The fifth study success involves the decreasing cost of installing optical fiber. As quoted on these pages (see Lightwave, August 1996, page 4), Paul Shumate, Bellcore executive director, broadband local access and premises networks, advises that fiber-to-the-home installations are the best long-term network solutions when upgrade cost factors are included. In addition, N. D`Arcy Roche, vice president and general manager, premises systems and services, at AMP Inc., maintains that over the lifetime of a fiber-optic network, cables and parts provide savings of up to $175 per drop after the first year, and as much as $625 per drop at the end of five years.

On the last five topics--fiber-to-the-curb networks, erbium-doped fiber amplifiers, Synchronous Optical Network technology, Asynchronous Transfer Mode technology and dispersion-shifted fiber--the Lightwave forecasts had mixed success.
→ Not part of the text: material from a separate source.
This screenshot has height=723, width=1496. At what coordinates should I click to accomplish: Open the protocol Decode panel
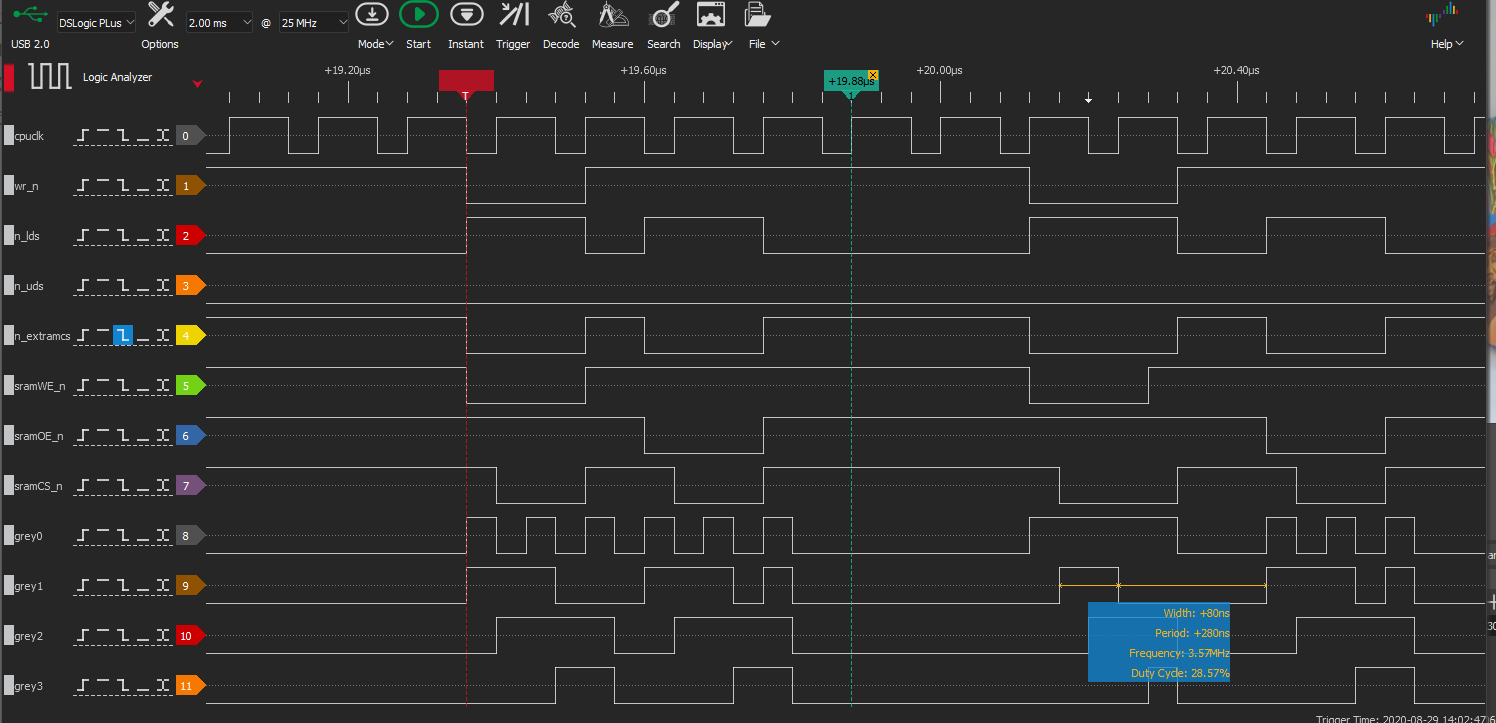[x=561, y=15]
They have proved out in 1996 usage but have taken longer to implement and are harder to market-quantify than anticipated.

Some areas that were omitted in the 1993 Lightwave study, and which have had a marked impact on optical fiber communications, were wavelength-division multiplexing technology, passage of the Telecommunications Reform Act of 1996, and the astounding success of the Internet. Of course, Lightwave immediately covered these topics upon their emergence.
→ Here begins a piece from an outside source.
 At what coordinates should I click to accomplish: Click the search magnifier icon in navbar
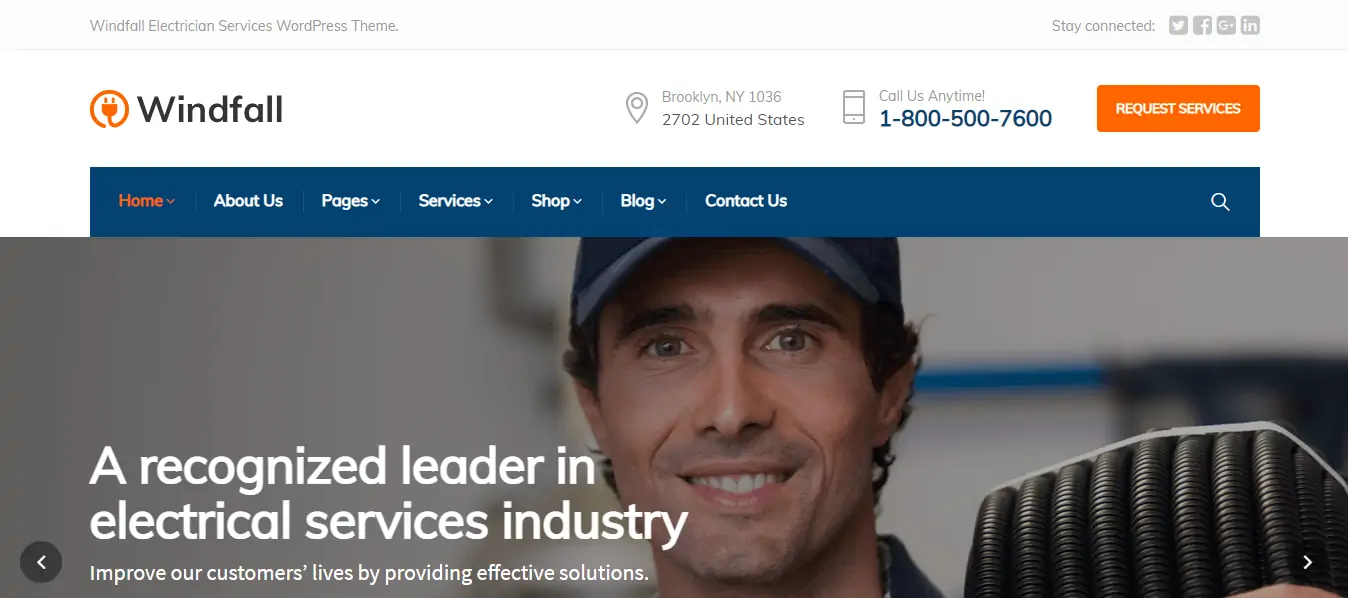pos(1220,202)
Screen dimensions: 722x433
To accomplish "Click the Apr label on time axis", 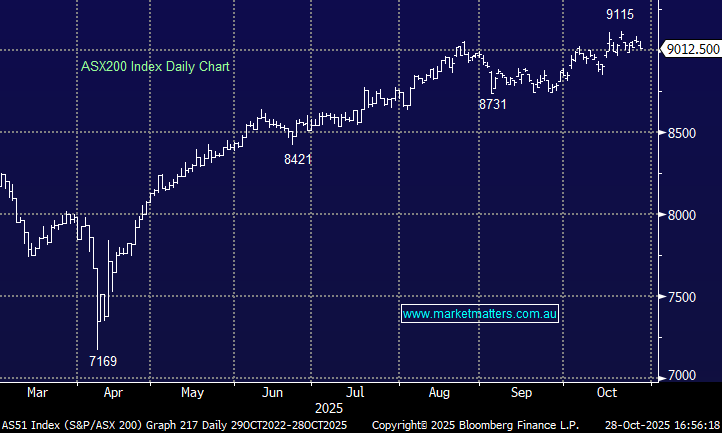I will click(x=112, y=392).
In translating all these trends into sales, ElectroniCast Corp, a San Mateo, CA-based fiber-optic market research firm, estimates that fiber-optic cable and optoelectronics sales should more than double, from $3.2 billion in 1994 to $7.6 billion in 1999, and nearly double again to $14 billion in 2004.

According to Steve Montgomery, ElectronicCast vice president, the communications industry over the past two decades has shifted from an orderly and steadily growing industry to a chaotic marketplace of rapidly changing regulations, complex business relationships, explosive optical technology and dynamic growth. He therefore anticipates that over the next decade demands for more bandwidth in global broadband communications will drive trunk capacity expansion; undersea cable transmission will become less expensive than satellite transmission; and several trends, such as dispersed business offices to suburban and rural areas, increased telecommuting, interactive video and high-definition television, and videoconferencing, among others, will mandate rapid deployment of fiber-to-the-neighborhood and fiber-to-the-subscriber networks.

A quadrupling of related product sales and numerous business benefits expected during the next de - cade represent burgeoning market opportunities in fiber optics.